All calls with be executed by M2M (machine to machine), which usually is handled by utilizing oauth2 with client id and client secrets. Since for Cognito you cannot create this for a user but only an app client, I have three user pools with app clients:

My customer's SAP S/4HANA instance My customer's SAP BTP instance My customer's API clients

The first two use app client id and client secret, but all external M2M's use Lambda Authrorizer function which returns IAM roles based on the group assignment in their user pool. This works very well, but I don't think it scales at it should.

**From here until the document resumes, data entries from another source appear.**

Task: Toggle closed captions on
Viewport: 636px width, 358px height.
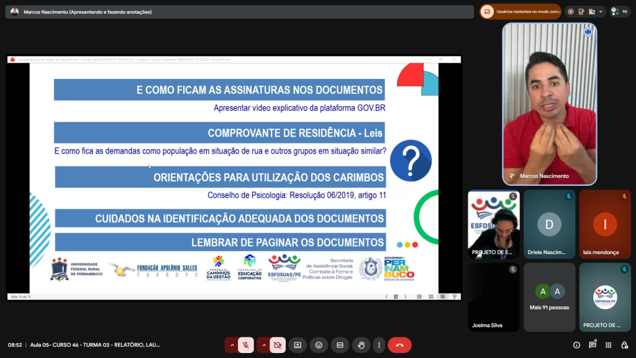Action: (x=340, y=345)
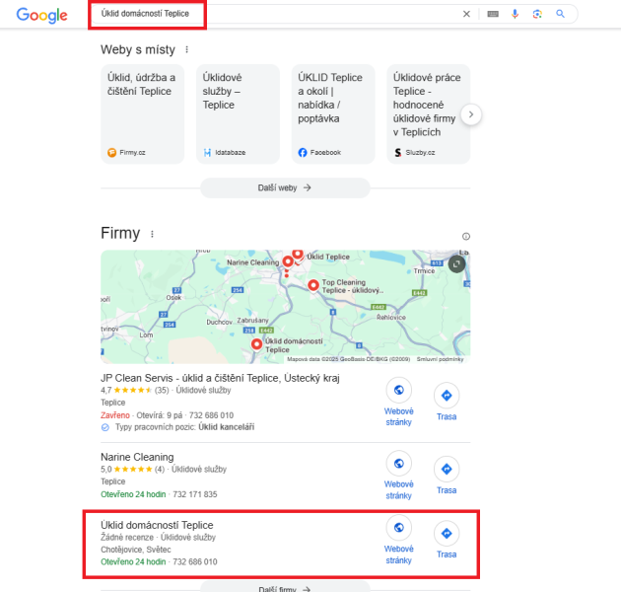Viewport: 621px width, 592px height.
Task: Click the Další firmy button
Action: (x=285, y=588)
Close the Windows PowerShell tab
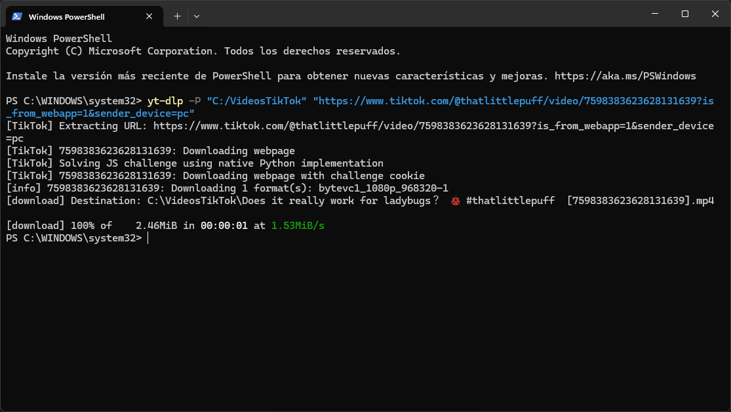The height and width of the screenshot is (412, 731). [149, 16]
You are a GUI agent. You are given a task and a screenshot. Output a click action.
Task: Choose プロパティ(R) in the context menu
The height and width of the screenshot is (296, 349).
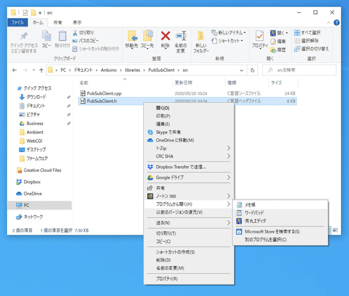coord(167,279)
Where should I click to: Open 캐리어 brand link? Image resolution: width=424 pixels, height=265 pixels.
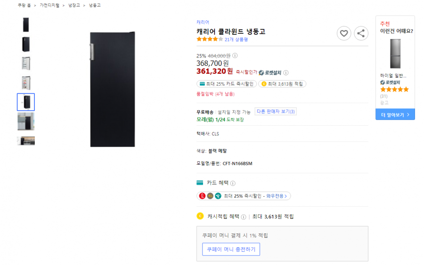pos(203,22)
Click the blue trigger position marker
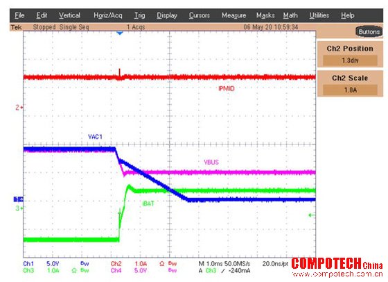Viewport: 388px width, 282px height. point(120,33)
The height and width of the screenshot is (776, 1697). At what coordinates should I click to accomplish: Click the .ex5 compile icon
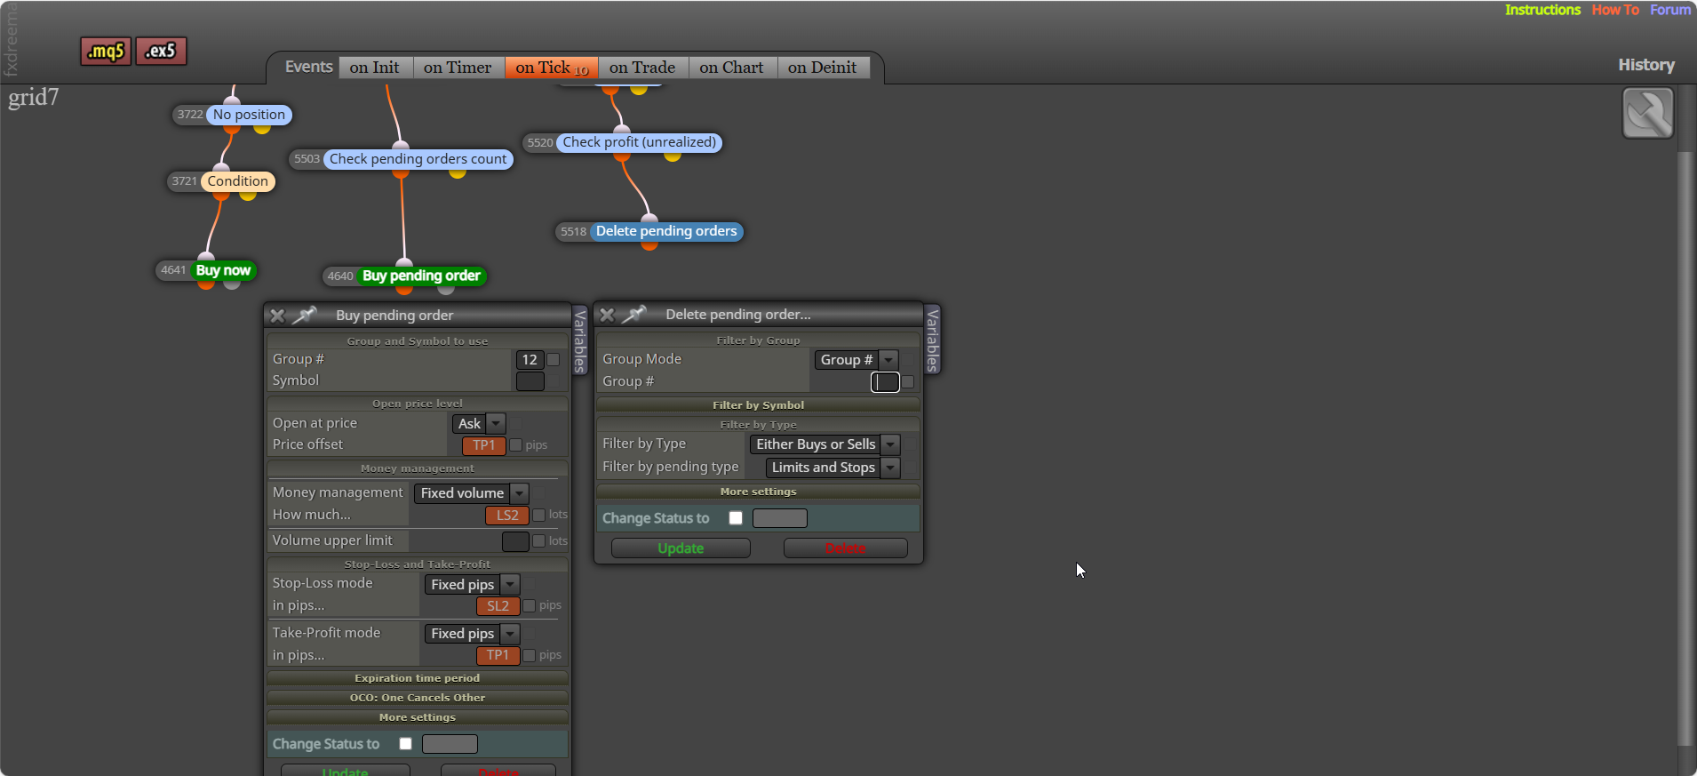pyautogui.click(x=161, y=52)
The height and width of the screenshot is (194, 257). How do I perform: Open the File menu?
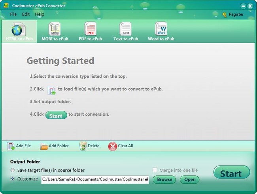click(x=13, y=14)
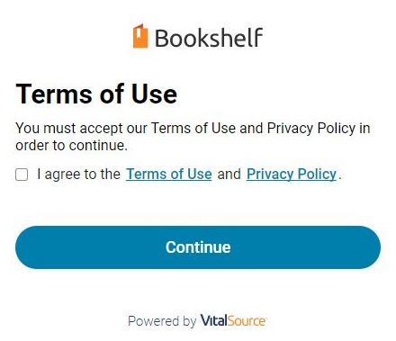This screenshot has width=396, height=341.
Task: Click the VitalSource logo in the footer
Action: tap(233, 320)
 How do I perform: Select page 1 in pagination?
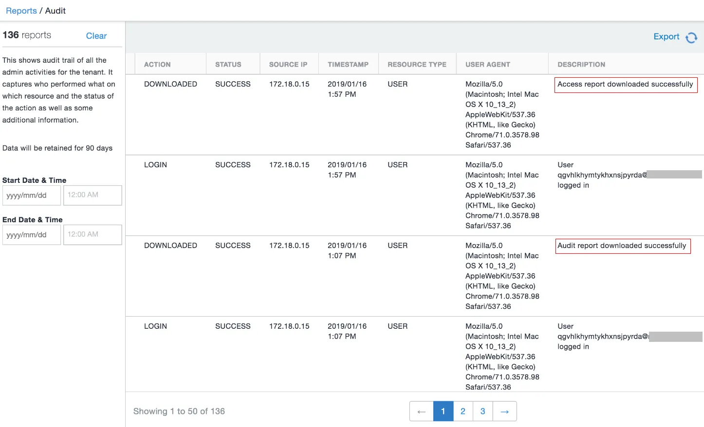443,411
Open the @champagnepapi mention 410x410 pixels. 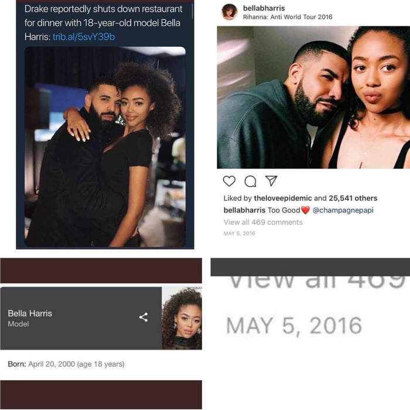coord(343,210)
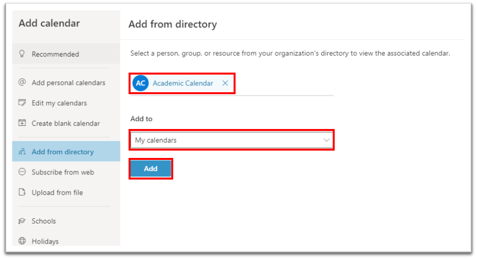Go to Add personal calendars

click(68, 82)
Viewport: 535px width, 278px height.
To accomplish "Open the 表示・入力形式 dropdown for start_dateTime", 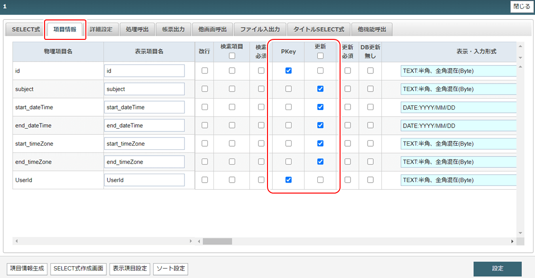I will [x=458, y=107].
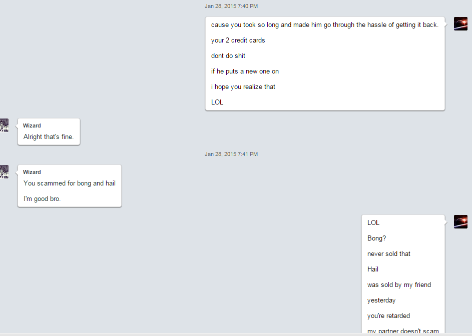Click the message 'your 2 credit cards'
This screenshot has height=336, width=472.
pyautogui.click(x=238, y=41)
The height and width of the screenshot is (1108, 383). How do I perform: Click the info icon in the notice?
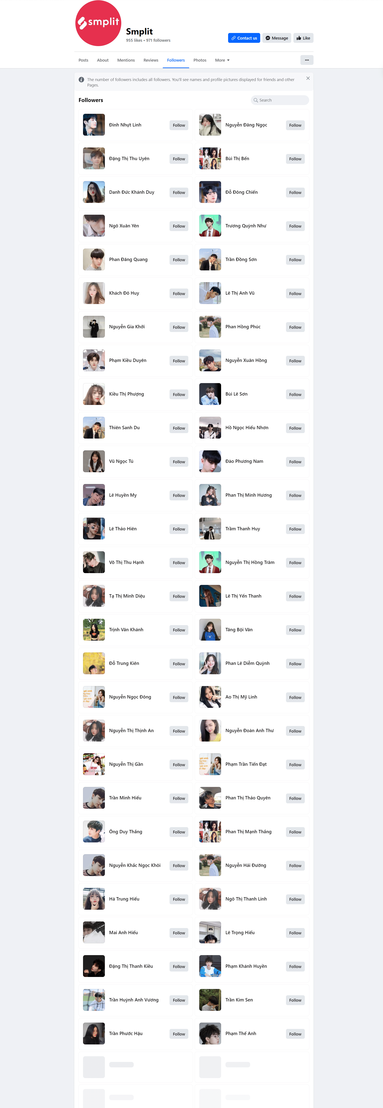(81, 80)
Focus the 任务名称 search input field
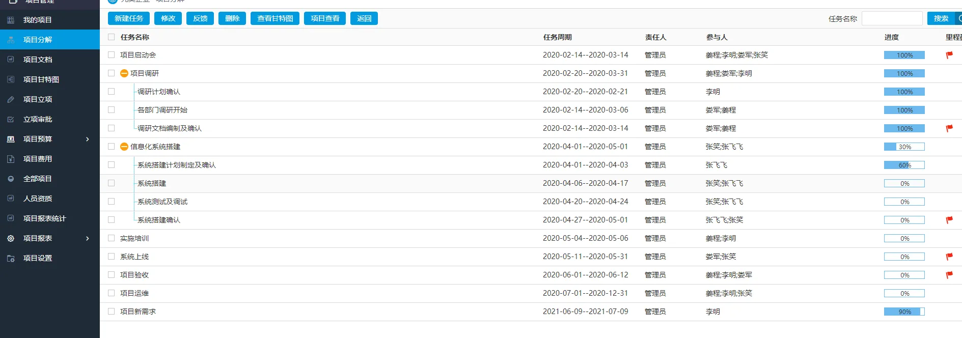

If one client should only have access to e.g api v1/products/get and another one also v1/products/patch I would need two different groups just for this scenario. Over the years, we would almost need one group per endpoint-method and each user would need to be part of several groups.

My question is: Is this a recommended/viable approach for M2M access or is there a better, more standard way of solving this? (e.g OpenId scopes..) It is important to provide a standardized way of authentiaction so that all kinds of systems can enable integrations to this platform. ClientId and Client Secret with token endpoint would have been the perfect option, but having hundreds or thousands of app clients in cognito doesn't seem right...

3 Answers
1

Correct . Hundreds or thousands of app clients in Cognito is not ideal.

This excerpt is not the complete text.